On 15 November 2013, the HCC issued decision no. 580/2013, finding Germanos guilty of the aforementioned practices, in violation of Article 1 of the Greek Competition Act and Article 101 TFEU. Germanos was fined 10,251,548 EUR for these infringements. The decision was appealed before the Athens Administrative Appeal Court, which upheld the decision as to the infringements, but annulled the determination of the fine. The case was referred back to the HCC for recalculation of the fine.
B. Legal analysis
Administrative Court ruling on the fines and HCC decision no. 625/2016 (decision regarding the recalculation of the fine)
The Administrative Court ruled that fines imposed by the HCC on a company must be calculated separately for each type of violation of competition law. Hence, according to the Administrative Court, the violations found in the present case regarding (i) resale price maintenance, (ii) the restriction of cross-supplies between distributors-licensees, and (iii) the imposition of a non-compete clause are independent and subject to the ceiling defined in the Greek Competition Act individually. Additionally, the Court determined that the maximum fine for each violation should be based on the principles of proportionality, effectiveness, and sufficient deterrence.
In decision no. 625/2016, the HCC considered several factors, including:
- The gravity of the infringements: the HCC identified resale price maintenance as the most serious infringement, followed by the restriction of cross-supplies between distributors-licensees, and then the imposition of a broad post-term non-compete obligation.
- Actual or potential effects on competition of the infringements: resale price maintenance and the restriction of cross-supplies are ‘by object restrictions’ inherently affecting competition.
The HCC imposed the following fines on Germanos for the three individual infringements:
- Resale price maintenance: 6,150,930 EUR
- Prohibition of cross-supplies between distributors-licensees: 3,075,464 EUR
- Post-term non-compete obligation: 1,025,154 EUR.
Administrative Court upholding infringements found in the infringement decision
The Administrative Court upheld the following findings.
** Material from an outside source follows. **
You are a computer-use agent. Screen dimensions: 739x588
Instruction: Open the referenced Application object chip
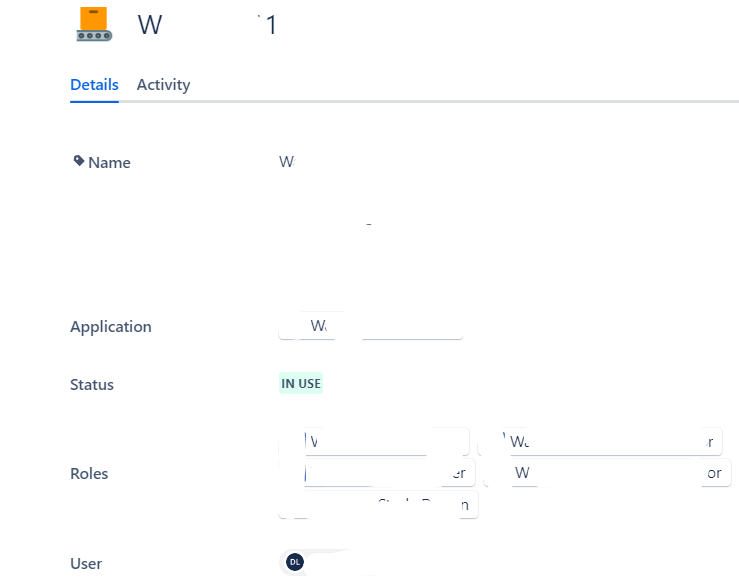tap(370, 326)
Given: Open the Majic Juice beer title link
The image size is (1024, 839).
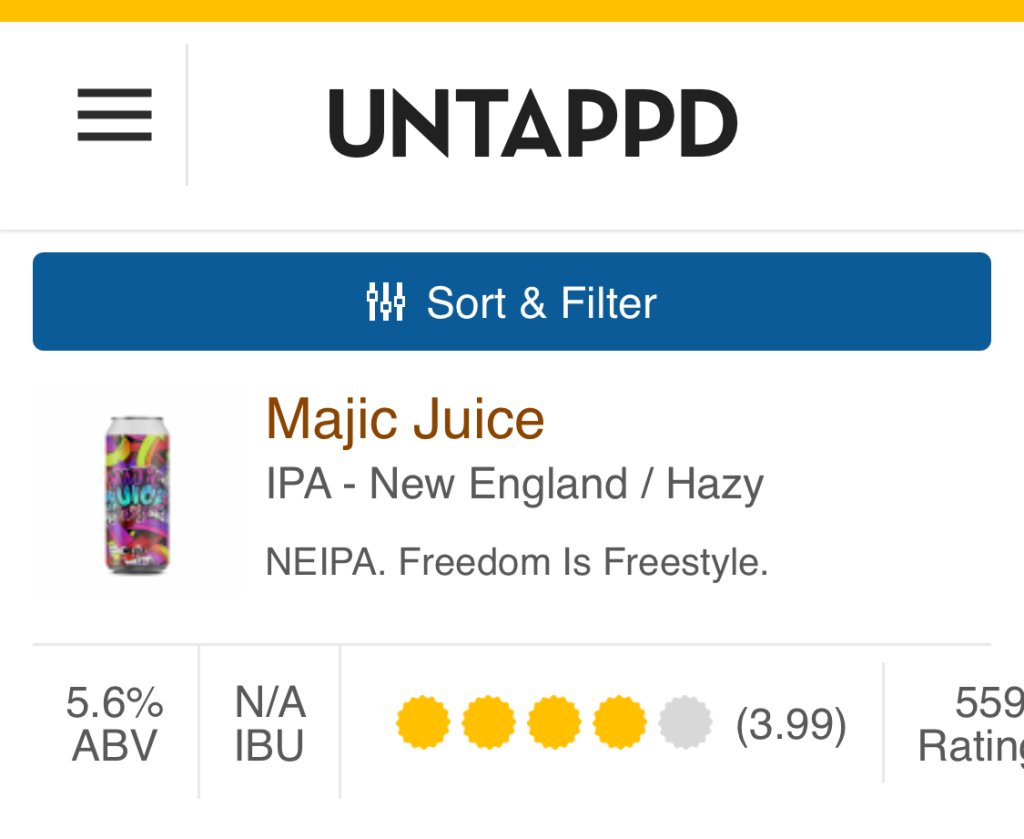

The HCC determined that the relationship between Germanos and the distributors did not constitute a genuine agency relationship. Instead, the agreements between Germanos and the distributors were part of a selective distribution system for the following reasons:
- Distributors incurred various costs, including for training personnel, stocking products, assistance provided by Germanos for meeting sales targets and investing in equipment.
- Agreements stipulated royalties paid by distributors to Germanos, along with instruction on store setup and adherence to Germanos’ marketing directions.
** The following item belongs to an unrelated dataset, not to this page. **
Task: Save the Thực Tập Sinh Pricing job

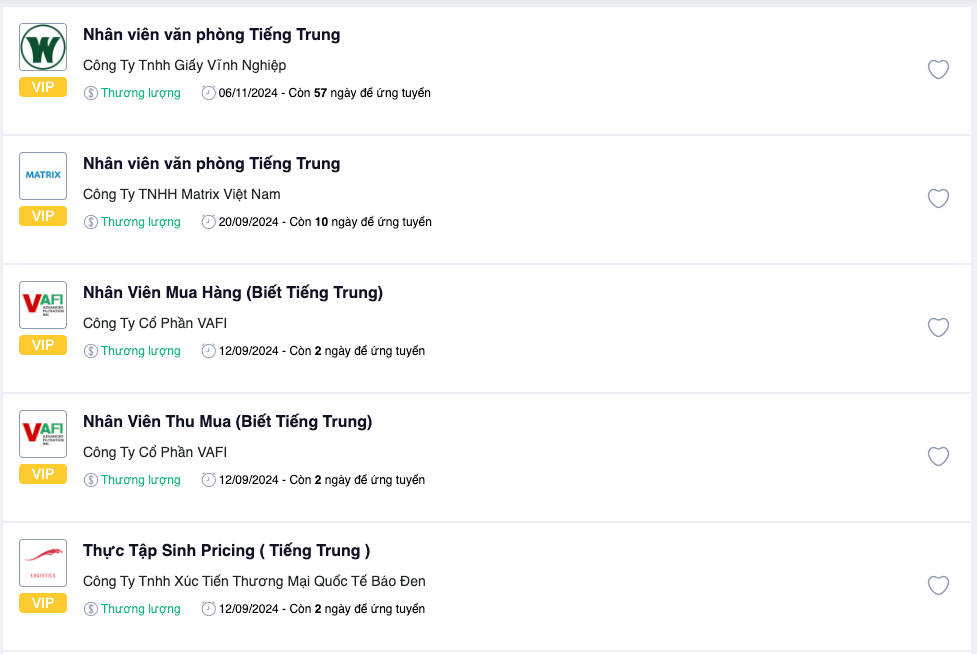Action: [938, 585]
- Germanos imposed criteria on distributors and prohibited sales to unauthorised distributors.
Regarding resale price maintenance, the HCC found that Germanos engaged in this practice because:
- Instructions distributed to franchisees indicated strict compliance with Germanos’ commercial and pricing policy.
- Germanos monitored store pricing through its IT systems and sent letters to non-compliant franchisees.
- Emails informed franchisees of new prices and the exact date as of which these prices would become effective.
The prohibition of cross-supplies between selective distributors-licensees resulted from clauses in franchise agreements requiring exclusive supply from Germanos and penalising breaches, thus hindering intra-brand competition.
Lastly, the HCC found that the post-term non-compete clauses were overly broad, prohibiting distributors from operating in any area for a year (in some cases even 18 months) following contract termination, which violated Article 1(1) of the Greek Competition Act (and Article 101(1) TFEU).